Challenges —
1. Duplicate the part of the passage on construction automation that begins at the words "Manufacturing is characterized" and ends after the words "to operate 24/7.".
2. From the records, format as a JSON list of strings the lines that begin at the one containing "Standard Allemand du barbu (106, 995)" and end after the one containing "Pusignan février 2023 (91, 2040)", one string per line and with blank lines left out.

Extract —
....................
Then a senior project manager, Guerra was working on the renovation of a convention center in Florida. The company brought in a firm to do 3D of the interior, including the superstructure and beams.
“Laser scanners—they are awesome; it didn’t take very long,” he said.
But many other jobs on a construction jobsite remain beyond the capabilities of machines and robots, and they will likely remain that way for many years, experts say.
Manufacturing is characterized by many different repetitive tasks that can be relatively easy to automate.
By contrast, construction work is often broken down along different trades that represent fairly broad categories, such as carpentry, masonry, plumbing, as well as iron and electrical work.
Within each category, there are myriad tasks, further complicated by the fact that no single project is exactly the same as the last one.
Guerra said he encountered the limitations of a brick-laying robot during his previous job with a large contractor.
“We did try robotics and automation on a few things—’tried’ is the word, not implemented,” he said.
Guerra said he was helping oversee work on an eight-story building that featured a brick-laying machine touted for being able to operate 24/7.
The reality, though, fell far short of that.
....................
(Element and text location data)

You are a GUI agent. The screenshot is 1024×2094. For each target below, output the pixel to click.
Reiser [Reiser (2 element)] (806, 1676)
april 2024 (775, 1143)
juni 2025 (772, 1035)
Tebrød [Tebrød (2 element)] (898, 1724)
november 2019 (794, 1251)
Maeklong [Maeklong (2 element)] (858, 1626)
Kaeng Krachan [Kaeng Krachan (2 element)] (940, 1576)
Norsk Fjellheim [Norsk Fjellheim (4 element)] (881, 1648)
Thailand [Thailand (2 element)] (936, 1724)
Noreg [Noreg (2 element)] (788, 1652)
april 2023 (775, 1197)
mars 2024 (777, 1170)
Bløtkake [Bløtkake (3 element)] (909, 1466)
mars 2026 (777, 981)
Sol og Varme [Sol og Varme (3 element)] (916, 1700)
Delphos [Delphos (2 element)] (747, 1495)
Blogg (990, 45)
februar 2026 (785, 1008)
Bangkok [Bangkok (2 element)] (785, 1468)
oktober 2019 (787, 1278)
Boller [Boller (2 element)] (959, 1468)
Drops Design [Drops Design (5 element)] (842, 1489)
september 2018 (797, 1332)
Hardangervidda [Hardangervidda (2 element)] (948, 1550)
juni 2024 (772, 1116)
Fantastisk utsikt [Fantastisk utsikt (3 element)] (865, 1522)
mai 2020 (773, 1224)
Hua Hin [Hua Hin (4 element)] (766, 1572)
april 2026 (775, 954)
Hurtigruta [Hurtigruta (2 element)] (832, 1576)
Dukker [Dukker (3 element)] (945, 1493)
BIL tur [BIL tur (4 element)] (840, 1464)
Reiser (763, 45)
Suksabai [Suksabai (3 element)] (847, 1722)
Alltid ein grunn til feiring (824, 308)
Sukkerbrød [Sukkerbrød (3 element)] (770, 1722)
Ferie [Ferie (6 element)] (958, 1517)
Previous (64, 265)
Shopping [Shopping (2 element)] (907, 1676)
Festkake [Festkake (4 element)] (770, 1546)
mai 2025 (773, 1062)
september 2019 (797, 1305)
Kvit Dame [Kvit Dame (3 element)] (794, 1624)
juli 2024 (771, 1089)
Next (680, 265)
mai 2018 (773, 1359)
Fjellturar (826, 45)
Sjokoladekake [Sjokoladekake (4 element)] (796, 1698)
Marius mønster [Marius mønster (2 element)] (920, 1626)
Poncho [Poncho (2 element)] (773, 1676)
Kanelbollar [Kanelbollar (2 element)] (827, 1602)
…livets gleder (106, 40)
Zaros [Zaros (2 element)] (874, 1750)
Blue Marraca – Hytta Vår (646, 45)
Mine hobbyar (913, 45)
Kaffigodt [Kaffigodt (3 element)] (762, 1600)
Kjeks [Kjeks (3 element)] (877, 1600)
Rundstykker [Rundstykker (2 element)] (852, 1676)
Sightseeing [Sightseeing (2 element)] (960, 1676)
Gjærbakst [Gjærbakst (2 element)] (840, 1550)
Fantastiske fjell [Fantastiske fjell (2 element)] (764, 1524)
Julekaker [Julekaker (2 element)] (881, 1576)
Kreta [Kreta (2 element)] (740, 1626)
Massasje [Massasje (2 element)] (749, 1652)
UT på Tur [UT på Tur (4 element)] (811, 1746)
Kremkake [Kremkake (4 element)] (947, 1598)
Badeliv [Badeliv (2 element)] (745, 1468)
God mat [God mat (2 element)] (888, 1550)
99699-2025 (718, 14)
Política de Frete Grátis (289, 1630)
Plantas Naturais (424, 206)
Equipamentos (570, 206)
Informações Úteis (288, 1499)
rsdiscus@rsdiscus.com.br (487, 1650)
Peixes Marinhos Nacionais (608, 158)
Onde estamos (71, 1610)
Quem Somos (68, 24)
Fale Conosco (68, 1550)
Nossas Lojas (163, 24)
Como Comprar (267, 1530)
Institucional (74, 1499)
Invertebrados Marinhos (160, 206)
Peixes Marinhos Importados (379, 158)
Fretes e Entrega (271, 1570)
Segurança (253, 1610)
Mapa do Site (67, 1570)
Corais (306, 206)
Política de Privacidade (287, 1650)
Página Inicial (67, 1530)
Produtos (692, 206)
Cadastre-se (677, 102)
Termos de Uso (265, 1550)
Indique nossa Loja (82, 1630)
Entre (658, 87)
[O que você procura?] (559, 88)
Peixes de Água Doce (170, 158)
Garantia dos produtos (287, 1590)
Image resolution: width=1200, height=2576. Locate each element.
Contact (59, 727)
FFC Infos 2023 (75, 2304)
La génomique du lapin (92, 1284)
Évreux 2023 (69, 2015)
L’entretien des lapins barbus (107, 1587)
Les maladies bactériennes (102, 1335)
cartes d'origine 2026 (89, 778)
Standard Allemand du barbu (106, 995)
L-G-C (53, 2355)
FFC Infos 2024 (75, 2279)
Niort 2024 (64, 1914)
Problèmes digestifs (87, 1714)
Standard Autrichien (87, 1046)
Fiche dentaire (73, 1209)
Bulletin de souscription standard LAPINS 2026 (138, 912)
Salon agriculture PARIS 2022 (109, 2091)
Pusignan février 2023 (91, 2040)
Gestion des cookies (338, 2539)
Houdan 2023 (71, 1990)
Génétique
....................
Answers to the exercises —
1.
Manufacturing is characterized by many different repetitive tasks that can be relatively easy to automate.
By contrast, construction work is often broken down along different trades that represent fairly broad categories, such as carpentry, masonry, plumbing, as well as iron and electrical work.
Within each category, there are myriad tasks, further complicated by the fact that no single project is exactly the same as the last one.
Guerra said he encountered the limitations of a brick-laying robot during his previous job with a large contractor.
“We did try robotics and automation on a few things—’tried’ is the word, not implemented,” he said.
Guerra said he was helping oversee work on an eight-story building that featured a brick-laying machine touted for being able to operate 24/7.

2.
[
  "Standard Allemand du barbu (106, 995)",
  "L-G-C (53, 2355)",
  "FFC Infos 2024 (75, 2279)",
  "Niort 2024 (64, 1914)",
  "Problèmes digestifs (87, 1714)",
  "Standard Autrichien (87, 1046)",
  "Fiche dentaire (73, 1209)",
  "Bulletin de souscription standard LAPINS 2026 (138, 912)",
  "Salon agriculture PARIS 2022 (109, 2091)",
  "Pusignan février 2023 (91, 2040)"
]